● **What you have to do**:
The lines below that include "computer" are to be found and copied.

(Collected data)
------------------------------

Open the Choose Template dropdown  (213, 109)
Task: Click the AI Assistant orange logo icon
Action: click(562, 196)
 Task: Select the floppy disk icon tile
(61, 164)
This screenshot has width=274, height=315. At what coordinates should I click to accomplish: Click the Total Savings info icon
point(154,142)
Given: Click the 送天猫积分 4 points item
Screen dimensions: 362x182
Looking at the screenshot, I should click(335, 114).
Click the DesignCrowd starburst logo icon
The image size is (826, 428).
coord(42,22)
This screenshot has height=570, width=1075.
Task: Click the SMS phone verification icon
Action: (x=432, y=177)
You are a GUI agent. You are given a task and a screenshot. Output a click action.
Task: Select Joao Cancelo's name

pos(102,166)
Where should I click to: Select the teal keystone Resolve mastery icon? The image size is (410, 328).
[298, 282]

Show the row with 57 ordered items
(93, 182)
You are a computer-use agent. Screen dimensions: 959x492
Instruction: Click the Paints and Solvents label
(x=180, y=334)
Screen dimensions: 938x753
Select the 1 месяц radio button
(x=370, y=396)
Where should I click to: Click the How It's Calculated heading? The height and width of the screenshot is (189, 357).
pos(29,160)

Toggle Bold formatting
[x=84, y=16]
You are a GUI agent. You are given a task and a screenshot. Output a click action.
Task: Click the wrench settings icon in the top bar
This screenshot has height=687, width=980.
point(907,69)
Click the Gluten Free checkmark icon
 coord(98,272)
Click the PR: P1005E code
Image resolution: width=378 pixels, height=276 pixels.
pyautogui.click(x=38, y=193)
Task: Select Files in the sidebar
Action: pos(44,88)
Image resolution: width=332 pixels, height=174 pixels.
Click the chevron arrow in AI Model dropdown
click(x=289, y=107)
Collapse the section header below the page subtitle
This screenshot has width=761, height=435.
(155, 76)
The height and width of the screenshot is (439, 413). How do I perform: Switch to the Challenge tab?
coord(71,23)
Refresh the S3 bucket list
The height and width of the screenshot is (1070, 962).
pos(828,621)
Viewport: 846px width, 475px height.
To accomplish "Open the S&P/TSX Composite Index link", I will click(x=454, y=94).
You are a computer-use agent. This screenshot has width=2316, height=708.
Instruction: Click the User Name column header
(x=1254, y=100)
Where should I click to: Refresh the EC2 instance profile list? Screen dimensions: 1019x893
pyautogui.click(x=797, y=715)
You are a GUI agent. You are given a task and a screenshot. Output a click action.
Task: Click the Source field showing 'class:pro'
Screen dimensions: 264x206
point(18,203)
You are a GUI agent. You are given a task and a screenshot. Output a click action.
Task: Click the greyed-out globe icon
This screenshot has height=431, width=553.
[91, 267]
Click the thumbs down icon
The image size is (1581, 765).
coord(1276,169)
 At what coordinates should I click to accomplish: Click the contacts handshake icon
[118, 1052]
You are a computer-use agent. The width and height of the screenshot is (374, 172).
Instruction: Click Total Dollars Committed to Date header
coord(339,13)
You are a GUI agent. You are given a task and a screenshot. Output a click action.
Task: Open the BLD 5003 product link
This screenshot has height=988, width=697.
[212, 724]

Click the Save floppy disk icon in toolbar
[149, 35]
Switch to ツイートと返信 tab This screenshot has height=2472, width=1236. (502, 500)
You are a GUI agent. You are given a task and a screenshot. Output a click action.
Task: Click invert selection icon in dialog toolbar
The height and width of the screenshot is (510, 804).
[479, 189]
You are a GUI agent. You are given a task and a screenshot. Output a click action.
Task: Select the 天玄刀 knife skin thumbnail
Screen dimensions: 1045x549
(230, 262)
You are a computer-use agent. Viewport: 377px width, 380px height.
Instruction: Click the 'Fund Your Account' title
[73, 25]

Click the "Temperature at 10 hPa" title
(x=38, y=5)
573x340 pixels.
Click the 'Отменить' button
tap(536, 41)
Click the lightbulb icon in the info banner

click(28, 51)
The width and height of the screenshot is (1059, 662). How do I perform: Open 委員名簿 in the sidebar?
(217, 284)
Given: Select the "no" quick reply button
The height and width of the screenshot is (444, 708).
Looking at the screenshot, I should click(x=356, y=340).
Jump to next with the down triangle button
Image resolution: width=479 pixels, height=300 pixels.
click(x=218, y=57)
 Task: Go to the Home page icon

------------------------------

● **Finished exercise**:
You are a computer-use agent. Screen dimensions: 959x492
You are a computer-use agent. This screenshot has width=2316, height=708.
You are a computer-use agent. The width and height of the screenshot is (374, 172).
You are a computer-use agent. Viewport: 377px width, 380px height.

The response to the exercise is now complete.